George Bachand, a Sandia National Laboratories bioengineer at the Center for Integrated Nanotechnologies, is exploring a better, more permanent method for encrypting and storing sensitive data: DNA. Compared to digital and analog information storage, DNA is more compact and durable and never becomes obsolete. Readable DNA was extracted from the 600,000-year-old remains of a horse found in the Yukon.
Tape- and disk-based data storage degrades and can become obsolete, requiring rewriting every decade or so. Cloud- or server-based storage requires a vast amount of electricity; in 2011 Google’s server farms used enough electricity to power 200,000 U.S. homes. Furthermore, old-school methods require lots and lots of space. IBM estimated 1,000 gigabytes of information in book form would take up seven miles of bookshelves. In fact, Sandia recently completed a 15,000-square-foot building to store 35,000 boxes of inactive records and archival documents.
Sandia National Laboratories bioengineers Marlene and George Bachand
Sandia National Laboratories bioengineers Marlene and George Bachand show off their new method for encrypting and storing information in DNA. Digital data storage degrades and can become obsolete and old-school books and paper require lots of space.
“Historically, the national laboratories and the U.S. government have a lot of highly secure information that they need to store long-term. I see this as a potentially robust way of storing classified information in the future to preserve it for multiple generations,” said Bachand. “The key is how do you go from text to DNA and do that in a way that is safe and secure.”
Bachand was inspired by the recording of all of Shakespeare’s sonnets into 2.5 million base pairs of DNA — about half the genome of the tiny E. coli bacterium.
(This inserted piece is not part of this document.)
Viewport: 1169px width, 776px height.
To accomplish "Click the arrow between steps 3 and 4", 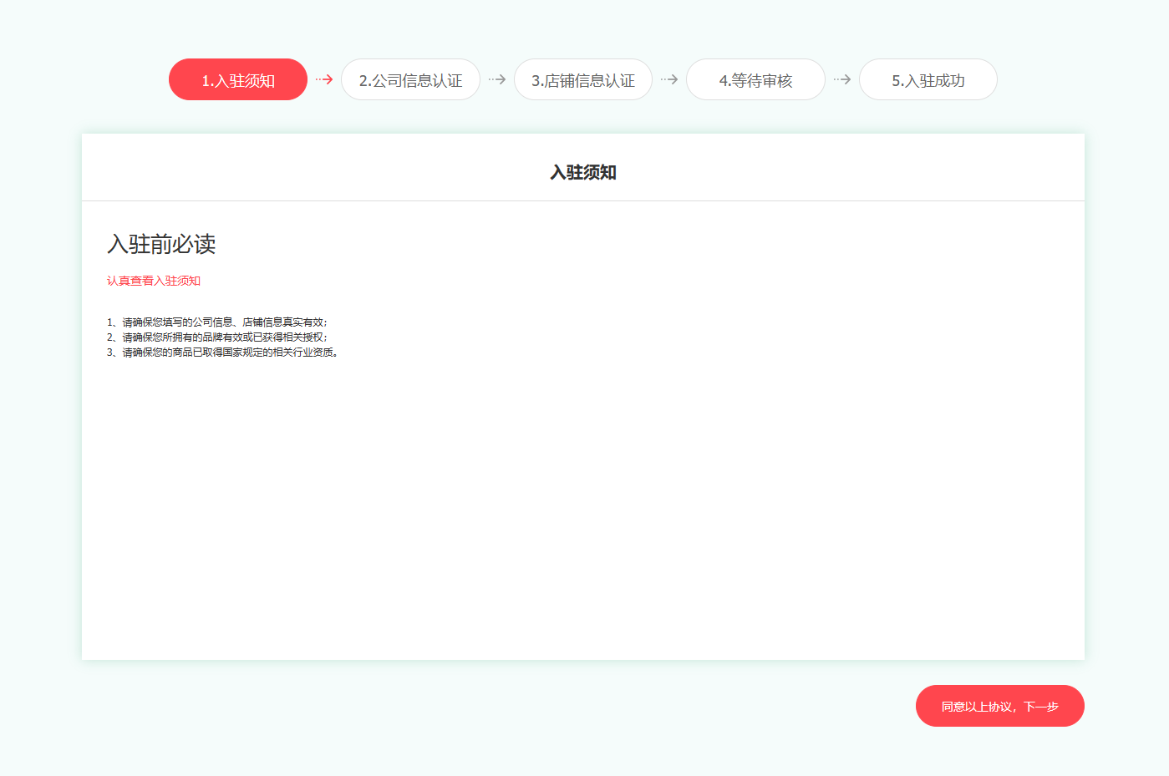I will pyautogui.click(x=669, y=79).
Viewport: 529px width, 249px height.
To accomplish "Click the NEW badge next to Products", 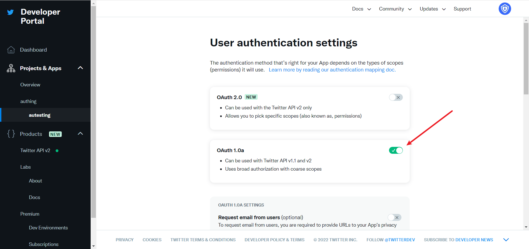I will 55,134.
Using this method, the group at the European Bioinformatics Institute could theoretically store 2.2 petabytes of information — 200 times the printed material in the Library of Congress — in one gram of DNA.
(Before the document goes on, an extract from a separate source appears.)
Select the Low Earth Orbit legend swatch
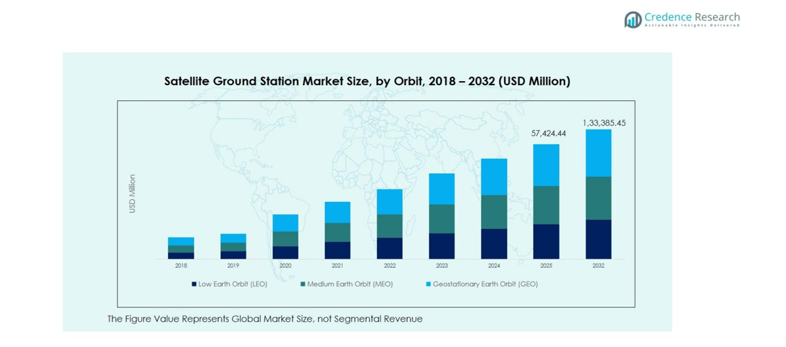The width and height of the screenshot is (786, 347). click(x=194, y=284)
Marlene Bachand, a biological engineer at Sandia and George Bachand’s spouse, added, “We are taking advantage of a biological component, DNA, and using its unique ability to encode huge amounts of data in an extremely small volume to develop DNA constructs that can be used to transmit and store vast amounts of encrypted data for security purposes.”
The Bachands’ project, funded by Sandia’s Laboratory Directed Research & Development program, has successfully moved from the drawing board to letterhead. Using a practically unbreakable encryption key, the team has encoded an abridged version of a historical letter written by President Harry Truman into DNA. They then made the DNA, spotted it onto Sandia letterhead and mailed it — along with a conventional letter — around the country. After the letter’s cross-country trip, the Bachands were able to extract the DNA out of the paper, amplify and sequence the DNA, and decode the message in about 24 hours at a cost of about $45.
Encrypting text into DNA and producing the message
To achieve this proof-of-principle, the first step was to develop the software to generate the encryption key and encrypt text into a DNA sequence. Andrew Gomez worked on this while he was an intern at Sandia; he is now at Senior Scientific, a nanomedicine company at the University of New Mexico’s Science and Technology Park.
DNA is made up of four different bases, commonly referred to by their one letter abbreviations: A, C, G and T. Using a three-base code, exactly how living organisms store their information, 64 distinct characters — letters, spaces and punctuation — can be encoded, with room for redundancy.
For example, spaces make up on average 15 to 20 percent of the characters in a text document, an encryption key could specify that TAG, TAA and TGA each code for “space” while GAA and CTC could code for “E.” This would reduce the amount of repetition — technically challenging for making and reading DNA — and make brute-force hacking more difficult.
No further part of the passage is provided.